*Work required:* Output the items as a Markdown table with the columns Row and Line, numbering each line. Cover only the lines from the start of the items up to and including the line with "612x439 pixels. click(145, 307)", leaving out blank lines.

[begin Listing]

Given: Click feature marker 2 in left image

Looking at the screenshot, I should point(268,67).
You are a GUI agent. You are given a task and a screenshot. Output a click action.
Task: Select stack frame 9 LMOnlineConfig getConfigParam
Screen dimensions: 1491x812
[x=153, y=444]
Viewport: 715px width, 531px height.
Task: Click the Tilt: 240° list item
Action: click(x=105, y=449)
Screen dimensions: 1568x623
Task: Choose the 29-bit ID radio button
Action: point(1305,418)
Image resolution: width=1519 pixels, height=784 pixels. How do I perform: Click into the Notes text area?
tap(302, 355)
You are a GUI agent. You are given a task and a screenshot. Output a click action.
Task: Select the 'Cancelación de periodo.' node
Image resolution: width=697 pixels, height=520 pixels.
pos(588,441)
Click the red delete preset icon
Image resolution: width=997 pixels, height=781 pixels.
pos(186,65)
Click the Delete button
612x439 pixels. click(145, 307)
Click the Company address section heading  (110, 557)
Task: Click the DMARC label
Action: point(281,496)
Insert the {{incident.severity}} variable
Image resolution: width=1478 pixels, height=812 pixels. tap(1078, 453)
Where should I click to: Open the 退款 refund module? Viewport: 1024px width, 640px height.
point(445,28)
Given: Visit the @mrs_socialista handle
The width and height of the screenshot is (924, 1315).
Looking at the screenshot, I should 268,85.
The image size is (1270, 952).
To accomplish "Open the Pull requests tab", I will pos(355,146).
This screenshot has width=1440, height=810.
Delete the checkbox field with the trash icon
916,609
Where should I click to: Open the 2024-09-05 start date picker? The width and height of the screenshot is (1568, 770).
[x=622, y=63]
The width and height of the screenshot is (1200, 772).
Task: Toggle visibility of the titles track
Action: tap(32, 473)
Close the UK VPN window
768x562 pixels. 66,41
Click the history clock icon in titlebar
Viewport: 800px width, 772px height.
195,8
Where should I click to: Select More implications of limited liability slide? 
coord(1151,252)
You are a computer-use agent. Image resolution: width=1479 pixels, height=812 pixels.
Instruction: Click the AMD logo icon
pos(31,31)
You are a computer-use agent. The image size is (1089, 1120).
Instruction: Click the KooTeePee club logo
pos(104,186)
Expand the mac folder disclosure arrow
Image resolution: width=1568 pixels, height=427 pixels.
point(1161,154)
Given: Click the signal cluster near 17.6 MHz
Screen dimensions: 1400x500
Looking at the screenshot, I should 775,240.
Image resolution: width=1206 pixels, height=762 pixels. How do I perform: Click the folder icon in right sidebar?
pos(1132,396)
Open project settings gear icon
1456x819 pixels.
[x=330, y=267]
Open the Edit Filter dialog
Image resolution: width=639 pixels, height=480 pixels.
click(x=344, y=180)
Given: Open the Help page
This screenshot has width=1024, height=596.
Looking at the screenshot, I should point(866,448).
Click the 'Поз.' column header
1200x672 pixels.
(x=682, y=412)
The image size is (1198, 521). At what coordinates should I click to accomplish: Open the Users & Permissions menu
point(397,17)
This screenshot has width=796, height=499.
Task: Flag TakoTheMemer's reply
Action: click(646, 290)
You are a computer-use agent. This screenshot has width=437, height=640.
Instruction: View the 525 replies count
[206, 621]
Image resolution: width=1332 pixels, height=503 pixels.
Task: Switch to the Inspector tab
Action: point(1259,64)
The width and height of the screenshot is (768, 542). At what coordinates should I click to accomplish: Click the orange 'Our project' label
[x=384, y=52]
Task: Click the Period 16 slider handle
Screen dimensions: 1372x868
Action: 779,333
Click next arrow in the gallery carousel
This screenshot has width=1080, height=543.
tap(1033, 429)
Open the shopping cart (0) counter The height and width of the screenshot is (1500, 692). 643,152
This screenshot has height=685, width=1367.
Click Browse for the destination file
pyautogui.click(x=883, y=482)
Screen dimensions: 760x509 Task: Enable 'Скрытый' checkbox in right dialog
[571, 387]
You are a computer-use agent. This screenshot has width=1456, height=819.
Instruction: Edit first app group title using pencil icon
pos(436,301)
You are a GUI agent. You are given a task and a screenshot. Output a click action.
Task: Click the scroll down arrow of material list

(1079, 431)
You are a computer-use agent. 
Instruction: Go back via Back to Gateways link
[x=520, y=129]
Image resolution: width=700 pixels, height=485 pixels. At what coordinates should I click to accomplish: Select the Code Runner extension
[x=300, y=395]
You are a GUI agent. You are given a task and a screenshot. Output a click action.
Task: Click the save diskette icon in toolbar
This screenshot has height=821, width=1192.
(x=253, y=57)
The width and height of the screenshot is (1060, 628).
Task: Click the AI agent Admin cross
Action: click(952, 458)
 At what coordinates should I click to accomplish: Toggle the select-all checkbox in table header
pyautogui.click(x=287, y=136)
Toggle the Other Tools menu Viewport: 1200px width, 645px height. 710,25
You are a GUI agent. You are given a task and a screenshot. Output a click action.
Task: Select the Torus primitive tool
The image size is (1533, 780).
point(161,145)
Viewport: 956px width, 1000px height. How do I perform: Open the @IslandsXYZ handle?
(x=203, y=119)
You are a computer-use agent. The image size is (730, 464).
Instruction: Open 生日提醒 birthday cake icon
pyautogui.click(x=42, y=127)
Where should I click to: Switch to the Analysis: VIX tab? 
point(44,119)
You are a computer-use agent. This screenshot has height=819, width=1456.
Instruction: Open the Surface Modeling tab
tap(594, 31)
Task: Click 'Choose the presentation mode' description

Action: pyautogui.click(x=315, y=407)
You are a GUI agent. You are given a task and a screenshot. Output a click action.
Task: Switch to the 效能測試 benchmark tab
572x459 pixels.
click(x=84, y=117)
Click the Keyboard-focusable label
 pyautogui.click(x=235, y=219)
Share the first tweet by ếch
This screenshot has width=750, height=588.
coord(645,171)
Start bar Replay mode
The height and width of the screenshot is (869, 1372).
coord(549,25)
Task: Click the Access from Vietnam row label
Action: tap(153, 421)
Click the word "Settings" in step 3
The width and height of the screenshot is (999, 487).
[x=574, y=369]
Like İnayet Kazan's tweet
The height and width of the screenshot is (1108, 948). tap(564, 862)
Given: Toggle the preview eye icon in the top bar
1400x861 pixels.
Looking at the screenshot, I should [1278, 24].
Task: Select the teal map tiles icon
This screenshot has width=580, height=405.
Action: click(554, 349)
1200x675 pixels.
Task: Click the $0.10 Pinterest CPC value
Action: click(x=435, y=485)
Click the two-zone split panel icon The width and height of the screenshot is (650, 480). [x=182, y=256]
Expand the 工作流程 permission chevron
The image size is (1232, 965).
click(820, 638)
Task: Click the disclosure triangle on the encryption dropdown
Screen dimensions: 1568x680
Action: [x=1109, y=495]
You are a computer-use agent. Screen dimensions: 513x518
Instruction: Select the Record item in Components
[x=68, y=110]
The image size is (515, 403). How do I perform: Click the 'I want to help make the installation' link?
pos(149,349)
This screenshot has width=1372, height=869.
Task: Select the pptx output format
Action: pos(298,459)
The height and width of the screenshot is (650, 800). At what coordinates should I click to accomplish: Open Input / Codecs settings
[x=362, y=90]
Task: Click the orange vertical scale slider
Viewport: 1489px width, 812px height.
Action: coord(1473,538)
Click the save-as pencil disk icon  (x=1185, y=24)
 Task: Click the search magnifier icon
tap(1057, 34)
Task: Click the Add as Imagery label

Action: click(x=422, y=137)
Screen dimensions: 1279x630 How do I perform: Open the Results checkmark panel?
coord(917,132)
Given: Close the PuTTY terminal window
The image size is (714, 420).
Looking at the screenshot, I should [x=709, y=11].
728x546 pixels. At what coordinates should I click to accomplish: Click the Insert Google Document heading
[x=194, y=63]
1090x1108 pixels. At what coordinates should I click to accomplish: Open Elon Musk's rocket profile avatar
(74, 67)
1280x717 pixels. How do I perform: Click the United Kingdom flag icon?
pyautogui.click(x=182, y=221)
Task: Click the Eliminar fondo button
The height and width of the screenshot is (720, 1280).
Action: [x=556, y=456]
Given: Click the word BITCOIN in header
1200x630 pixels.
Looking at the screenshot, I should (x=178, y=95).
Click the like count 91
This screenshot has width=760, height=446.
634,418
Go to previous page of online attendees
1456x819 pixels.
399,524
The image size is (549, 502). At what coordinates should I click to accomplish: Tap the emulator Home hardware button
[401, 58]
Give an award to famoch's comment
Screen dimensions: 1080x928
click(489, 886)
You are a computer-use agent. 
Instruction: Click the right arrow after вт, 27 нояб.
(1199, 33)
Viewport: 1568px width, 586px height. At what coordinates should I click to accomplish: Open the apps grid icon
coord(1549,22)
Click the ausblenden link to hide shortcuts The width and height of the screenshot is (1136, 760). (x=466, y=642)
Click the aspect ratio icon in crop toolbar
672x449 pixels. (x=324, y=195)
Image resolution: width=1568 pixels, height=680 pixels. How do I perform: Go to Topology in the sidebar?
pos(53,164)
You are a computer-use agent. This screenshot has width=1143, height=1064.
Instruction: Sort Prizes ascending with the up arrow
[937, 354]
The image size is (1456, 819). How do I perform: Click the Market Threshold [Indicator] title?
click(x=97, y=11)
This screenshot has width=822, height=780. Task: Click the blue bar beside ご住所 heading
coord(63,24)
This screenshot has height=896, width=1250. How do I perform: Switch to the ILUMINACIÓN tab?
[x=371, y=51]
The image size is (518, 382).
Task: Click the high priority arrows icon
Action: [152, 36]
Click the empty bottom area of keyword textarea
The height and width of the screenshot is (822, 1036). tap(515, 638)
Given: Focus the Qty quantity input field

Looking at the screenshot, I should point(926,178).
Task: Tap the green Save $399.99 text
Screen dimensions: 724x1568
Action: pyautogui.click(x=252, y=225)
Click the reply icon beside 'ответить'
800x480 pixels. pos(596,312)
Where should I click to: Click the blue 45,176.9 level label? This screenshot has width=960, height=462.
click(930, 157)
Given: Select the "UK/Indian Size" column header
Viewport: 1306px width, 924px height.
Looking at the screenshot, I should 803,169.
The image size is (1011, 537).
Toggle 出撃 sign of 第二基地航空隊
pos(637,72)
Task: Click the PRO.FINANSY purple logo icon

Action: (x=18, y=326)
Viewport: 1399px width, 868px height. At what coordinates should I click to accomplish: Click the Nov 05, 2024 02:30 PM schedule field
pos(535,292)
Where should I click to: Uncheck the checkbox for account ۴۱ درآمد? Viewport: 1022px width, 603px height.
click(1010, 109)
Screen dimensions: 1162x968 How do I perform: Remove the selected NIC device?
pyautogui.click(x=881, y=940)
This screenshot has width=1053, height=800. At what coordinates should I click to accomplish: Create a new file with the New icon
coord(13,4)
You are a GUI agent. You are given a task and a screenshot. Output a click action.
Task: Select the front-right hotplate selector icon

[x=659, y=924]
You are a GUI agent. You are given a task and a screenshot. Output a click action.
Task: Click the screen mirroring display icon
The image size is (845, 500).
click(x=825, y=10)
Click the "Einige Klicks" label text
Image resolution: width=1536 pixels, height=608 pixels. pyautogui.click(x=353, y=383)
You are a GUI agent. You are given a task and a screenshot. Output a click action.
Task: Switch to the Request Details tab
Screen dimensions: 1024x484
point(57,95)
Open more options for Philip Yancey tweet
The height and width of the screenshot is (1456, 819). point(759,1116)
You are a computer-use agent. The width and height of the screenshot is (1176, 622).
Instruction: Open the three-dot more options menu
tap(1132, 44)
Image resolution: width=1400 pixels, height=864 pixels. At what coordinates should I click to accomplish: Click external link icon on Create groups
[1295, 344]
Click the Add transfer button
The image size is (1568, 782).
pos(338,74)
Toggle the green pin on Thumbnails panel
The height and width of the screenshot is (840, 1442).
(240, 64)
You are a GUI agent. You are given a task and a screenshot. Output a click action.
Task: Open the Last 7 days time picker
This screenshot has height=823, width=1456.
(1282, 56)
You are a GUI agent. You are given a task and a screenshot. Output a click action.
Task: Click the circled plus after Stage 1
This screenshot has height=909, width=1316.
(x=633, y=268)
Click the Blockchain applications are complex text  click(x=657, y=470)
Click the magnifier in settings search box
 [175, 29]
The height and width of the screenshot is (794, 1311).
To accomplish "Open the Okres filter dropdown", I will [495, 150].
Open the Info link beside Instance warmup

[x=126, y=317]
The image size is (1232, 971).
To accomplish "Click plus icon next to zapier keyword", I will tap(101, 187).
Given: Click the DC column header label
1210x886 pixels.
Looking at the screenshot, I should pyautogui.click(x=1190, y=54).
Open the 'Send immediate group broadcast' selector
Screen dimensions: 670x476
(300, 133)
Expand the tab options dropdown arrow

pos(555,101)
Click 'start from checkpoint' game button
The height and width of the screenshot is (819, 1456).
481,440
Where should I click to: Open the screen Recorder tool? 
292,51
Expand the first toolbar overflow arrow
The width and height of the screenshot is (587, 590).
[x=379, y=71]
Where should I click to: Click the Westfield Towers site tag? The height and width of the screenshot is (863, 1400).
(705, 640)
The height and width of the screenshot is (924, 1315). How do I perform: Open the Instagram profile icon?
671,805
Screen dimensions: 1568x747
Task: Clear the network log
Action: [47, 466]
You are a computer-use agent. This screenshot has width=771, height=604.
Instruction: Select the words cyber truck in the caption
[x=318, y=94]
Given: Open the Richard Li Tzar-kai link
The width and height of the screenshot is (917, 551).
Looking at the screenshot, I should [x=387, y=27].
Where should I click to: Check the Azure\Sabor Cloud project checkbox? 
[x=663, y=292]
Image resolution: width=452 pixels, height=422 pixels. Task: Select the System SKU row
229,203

[end Listing]

*Solution to this task:*
| Row | Line |
|---|---|
| 1 | Given: Click feature marker 2 in left image |
| 2 | Looking at the screenshot, I should point(268,67). |
| 3 | You are a GUI agent. You are given a task and a screenshot. Output a click action. |
| 4 | Task: Select stack frame 9 LMOnlineConfig getConfigParam |
| 5 | Screen dimensions: 1491x812 |
| 6 | [x=153, y=444] |
| 7 | Viewport: 715px width, 531px height. |
| 8 | Task: Click the Tilt: 240° list item |
| 9 | Action: click(x=105, y=449) |
| 10 | Screen dimensions: 1568x623 |
| 11 | Task: Choose the 29-bit ID radio button |
| 12 | Action: point(1305,418) |
| 13 | Image resolution: width=1519 pixels, height=784 pixels. How do I perform: Click into the Notes text area? |
| 14 | tap(302, 355) |
| 15 | You are a GUI agent. You are given a task and a screenshot. Output a click action. |
| 16 | Task: Select the 'Cancelación de periodo.' node |
| 17 | Image resolution: width=697 pixels, height=520 pixels. |
| 18 | pos(588,441) |
| 19 | Click the red delete preset icon |
| 20 | Image resolution: width=997 pixels, height=781 pixels. |
| 21 | pos(186,65) |
| 22 | Click the Delete button |
| 23 | 612x439 pixels. click(145, 307) |